Large organizations such as the Federal Trade Commission, and the Federal Communications
Commission exercise certain power to control and regulate some content, which is broadcast
over television media. The self-regulation ruling protects broadcasters from the controls
and constraints of the FTC and FCC guidelines. The Federal Trade Commission was
established in 1914 as an independent U.S. agency. The purpose is to keep business
competition free and fair, prevent the distribution of false and/ or deceptive
advertising, and to enforce antitrust laws. The FTC defines deceptive advertising as a
misrepresentation, omission or practice that is likely to mislead. The FTC also regulates
the labeling and packaging of commodities, and gathers information concerning a companies
business decisions. All of this information is made available to the public. The FTC may
require corporations to submit information about their business practices if they feel
there is evidence of unlawful activity. In addition, the FTC is empowered to issue cease
and desist orders to take violators to court. The Federal Communications Commission was
created in 1934. The FCC exercises the power of licensing and license renewal for radio
and television stations. It has the power to revoke or issue fines to a broadcast licensee
for violating its regulations. These measures can be invoked when a licensee has aired
obscene or indecent language, revealed confidential lottery information, or obtained money
under false pretenses. The FCC is not allowed to censor material or enforce regulations
that interfere with freedom of expression. The subject matter of the programming is up to
the discretion of the individual broadcast station. Because the FTC and FCC guidelines are
broad and subject to interpretation, it is difficult to define what is considered obscene,
what is age appropriate for children to view, and what subject matter is acceptable. The
FCC does have some provisions for licensees concerning children's television programming.
Every commercial and non-commercial educational television licensee is obligated to foster
the educational and informational needs of children 16 years and under. The programs must
serve a specific purpose and must be aired regularly between 7:00 am and 10:00 pm, and
must be at least 30 minutes long. Licensees must identify programs specifically designed
to educate and inform children at the beginning of the program, and it must classify such
programs to publishers of program guides. In addition, television programs aimed at
children 12 and under cannot advertise commercials for more that 10.5 minutes an hour on
weekends and 12 minutes on weekdays. Television is one of the most encompassing and
persuasive forms of media available to children today. The subject of children's
programming is highly controversial and at the forefront of American politics today. It is
important for advertisers and advertising agencies to have a certain amount of autonomy
and self-regulation. It is in the publics' interest for advertisers to protect themselves
through self-regulation from the restrictions and costly lawsuits that can deny freedom of
speech and expression. Receiving and Processing Messages Obviously, a majority of the
television advertising to children is in the product category of toys and food. The ads
attempt to provoke children to request that their parents purchase the advertised brand.

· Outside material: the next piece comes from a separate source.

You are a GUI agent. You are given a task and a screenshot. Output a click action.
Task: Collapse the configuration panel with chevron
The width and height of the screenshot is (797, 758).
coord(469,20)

In order to stimulate this type of reaction, advertisers must appeal to certain needs. The
table below shows the results of a 1985 study of the needs appealed to in television ads
during children's programming. Needs Appealed to in Television Advertising during
Children's Programming, November 1985 Advertisements Appealing to Need Need (%) Sentience
(to seek sensuous gratification) 64 Play (to relax or have fun) 52 Affiliation (to have
cooperative relationships with others) 33 Nurturance (to protect and care for others) 21
Achievement (to accomplish something difficult) 14 Harm avoidance (to avoid physical pain
or harm) 9 Aggression (to overcome opposition) 9 Understand (to analyze or experience
ideas or objects) 8 Exhibition (to make an impression) 8 Dominance (to influence behavior
of others) 5 Autonomy (to resist influence or coercion) 4 Infavoidance (to avoid
embarrassment) 4 Deference (to admire or support a superior) 4 Source: McNeal (1987) When
appealing to these needs it is important for advertisers not to deceive children with
their advertisements. There are five ways in which advertisements may deceive their young
audience (McNeal 1987): 1. They may use celebrity presenters, which can exploit children's
trust in authority figures (McNeal 1987). Celebrity endorsements which are common in many
advertisements today, could be a bit too effective if the brand associated with the
celebrity or role model does not hold enough merit on its own. Children might be swayed to
ask their parents to purchase products because their favorite athlete, cartoon character,
or actor "uses" the product, not because the product would improve the quality of their
life in any way. 2. They may present products such as candy bars, toys, and hamburgers,
without reference to a scale which may exploit children's limited perception skills
(McNeal 1987). It is unfair to coerce children to make unhealthy choices because they lack
the necessary cognition to know any better. That should go without saying however, the
bottom line is the bottom line, and advertisers are in the business to sell their
products. 3. They may focus on premiums rather than on the product, which may cause
children to use wrong standards for assessing the product (McNeal 1987). Anything that
adds false merit to a product should be eliminated from advertising to children. This is
an unfair advantage advertisers have over there young audience because they can project an
image of a particular brand without providing any support for that image other than the
superficial benefits of the product. 4. They may use adult terminology and contrived
terms, which take advantage of children's limited knowledge (McNeal 1987). Sometimes
adults don't understand "adult terminology." It is unfair to children for advertisers to
use language that might prevent them from making correct judgements about advertised
brands. 5. They may make excessive use of emotional terms and/or intense sounds or colors,
which may exploit children's gullibility (McNeal 1987). Sensory overload is rightfully off
limits because children are emotional enough and don't need the extra help from television
advertisements. Advertisers attempt to cover up any possibly misleading message with
disclaimers (McNeal 1987). Disclaimers such as "some assembly required," "batteries not
included," or "accessories sold separately," serve as the prerequisite for a moral,
non-deceptive message. Research has shown that "these disclaimers do not have their
intended result," (McNeal 1987), and that "this incorrect impression may be passed on to
parents" (McNeal 1987). This shows that children not understanding disclaimers can lead to
frustration in parents and a very unsatisfied customer. The ad was successful in that it
provoked a sale of the product, yet no brand loyalty would be built between those
frustrated parents and the company selling the product. One area under dispute is that
children cannot distinguish between children's programming and advertisements. Separators
like "after these messages, we'll be right back," forecast to children that commercials
are coming. Separators are also under criticism because they are not specific enough for
children to understand. A study by Stutts, Vance, and Huddleson in 1981 showed that "seven
year olds more quickly recognized commercial material when ‘The Bugs Bunny Show will be
right back after these messages' was changed to ‘Hey Kids. The next thing you will see
will be a commercial and not part of the program you've been watching'" (McNeal 1987). It
seems that if advertisers were more specific with respect to disclaimers and separators,
they would be attacked less for their unethical practices when advertising to children.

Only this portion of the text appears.